Dec 5, 2013

Finding Jalapeno’s by the Austin airport

Have you ever traveled for work and found yourself with some unexpected down time in the middle of nowhere?  That’s kind of how I felt the Sunday evening I arrived in Austin, Texas earlier this fall.  Yes, there are some nice hotels by Austin-Bergstrom International Airport that cater very nicely to business travelers (including the Courtyard by Marriott where I stayed), but aside from that, there’s just not a whole lot else nearby.  Fortunately, I used my commoner’s travel instincts to find a diamond it the literal rough.

For a while, things didn't look good, though.  The hotel bar wasn't going to open on Sunday, and although I had the option to purchase libations at their gift shop/news stand, I had already decided if I was going to be a lone drinker in my room, I was going to stock up at the nearby 7-11 instead. 

To make matters worse, dinner time was approaching, and the hotel’s website only listed two restaurants within walking distance – Waffle House and Subway.  I could also see a huge Denny’s sign from the hotel parking lot.  I seriously considered buying a microwave dinner at the news stand. 

But then I befriended an attractive and charming young lady wearing a Dallas Cowboys jersey working the checkout counter (it was game day, so rooting for your favorite NFL team among employees was apparently encouraged).  Understanding my plight, and reading the look of boredom across my face, she enthusiastically recommended a place located in the strip mall at the closest intersection with the main highway that would take you back to the airport.    

“It’s Tex-Mex and it’s the closest place for us to go for a drink after we get off work,” she said. 

It seemed like the last, best option.  So, I walked to the strip mall, and there it was – innocuously placed in between the Subway and Starbucks – Jalapeno’s

Yes, being in a new strip mall still made me skeptical, but I figured I had little to lose at this point.  And frankly, when I walked in the dining area was entirely unimpressive and plain, but it looked very clean.  The atmosphere was very low-key.  The “American” football game was on one television, and a “real” football game was on another screen. 

At the back of the dining area I noticed a small, four-seater counter area that doubled as a bar, and since I was eating alone I might as well not take up a table for someone else. 

I was immediately greeted by the host with a smile and your standard chips and salsa. Fresh salsa – pureed cilantro, green pepper, tomato and onion in every bite.  And warm, light yet crispy chips that were the perfect complement. 

After a few bites, I noticed the hum of the frozen margarita machine in front of me.  I had to ask.  My timing was right.  It was happy hour, and house margaritas on special today – the price escapes me after so long, but I remember thinking they were dirt cheap.  And yes, I could have them on the rocks. 

Looks like a good start to me.
Now, I’m starting to get comfortable.  And the margaritas hit the spot.

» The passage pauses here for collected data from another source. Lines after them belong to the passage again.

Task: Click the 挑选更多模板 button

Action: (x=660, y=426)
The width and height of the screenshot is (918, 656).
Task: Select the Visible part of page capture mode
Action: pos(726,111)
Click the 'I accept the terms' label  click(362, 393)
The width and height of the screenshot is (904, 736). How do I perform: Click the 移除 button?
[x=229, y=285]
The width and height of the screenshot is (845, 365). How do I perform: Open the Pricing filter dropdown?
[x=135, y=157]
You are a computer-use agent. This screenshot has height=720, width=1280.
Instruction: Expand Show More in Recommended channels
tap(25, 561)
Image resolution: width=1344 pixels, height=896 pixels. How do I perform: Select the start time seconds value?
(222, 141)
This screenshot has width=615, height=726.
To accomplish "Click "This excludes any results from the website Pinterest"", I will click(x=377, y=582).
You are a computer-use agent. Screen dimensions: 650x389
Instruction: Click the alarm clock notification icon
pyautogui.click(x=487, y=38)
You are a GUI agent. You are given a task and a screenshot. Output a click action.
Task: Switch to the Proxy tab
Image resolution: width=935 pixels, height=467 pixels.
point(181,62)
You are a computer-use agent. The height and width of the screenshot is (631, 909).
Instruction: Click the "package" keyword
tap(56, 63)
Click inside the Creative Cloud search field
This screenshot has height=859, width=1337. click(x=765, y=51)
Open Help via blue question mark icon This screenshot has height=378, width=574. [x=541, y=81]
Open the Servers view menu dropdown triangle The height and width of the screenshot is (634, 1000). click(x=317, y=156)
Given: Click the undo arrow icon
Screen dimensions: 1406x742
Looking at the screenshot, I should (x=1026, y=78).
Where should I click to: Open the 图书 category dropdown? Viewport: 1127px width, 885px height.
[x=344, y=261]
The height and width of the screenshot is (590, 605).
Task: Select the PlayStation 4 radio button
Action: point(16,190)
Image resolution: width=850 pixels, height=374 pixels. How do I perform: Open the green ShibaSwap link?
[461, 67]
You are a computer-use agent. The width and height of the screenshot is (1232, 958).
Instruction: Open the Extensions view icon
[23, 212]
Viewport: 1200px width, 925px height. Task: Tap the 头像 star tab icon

My thoughts turned to dinner.  The menu at Jalapeno’s seemed somewhat limited, but I took that as a good sign that they focused on making a few things and always making them well.  I also got the endorsement of their menu from an airline stewardess who had just eaten here and had struck up a conversation with me.  Apparently, I’m not alone in craving something beyond a bland chain restaurant meal.   I chose the Chicken Monterey.

This turned out to be one of the best $9.95 entrees I've had at any Mexican restaurant in some time.  It looks fairly simple.  It tasted outstanding … especially after a couple of house margaritas. 

But the food wasn't the most amazing part of my experience at Jalapeno’s.  As I continued my conversation with the host, he asked me where I was from and why I was here.  He was taken aback when I said I was from Springfield, Ill.  He asked me if I had ever eaten at Casa Real.  Of course, I replied.  And as fate would have it, he had just recently moved to Austin from Springfield where he had been helping family at Casa Real. 

It really is a small world sometimes. 

Since I've been to Austin, I understand Jalapeno’s may have moved, and Javi's Tex-Mex is now in that location.  It may or may not be under the same ownership.  Even so, wouldn't you rather eat local and take a chance at finding a diamond in the rough like I did any day over Subway or Denny’s?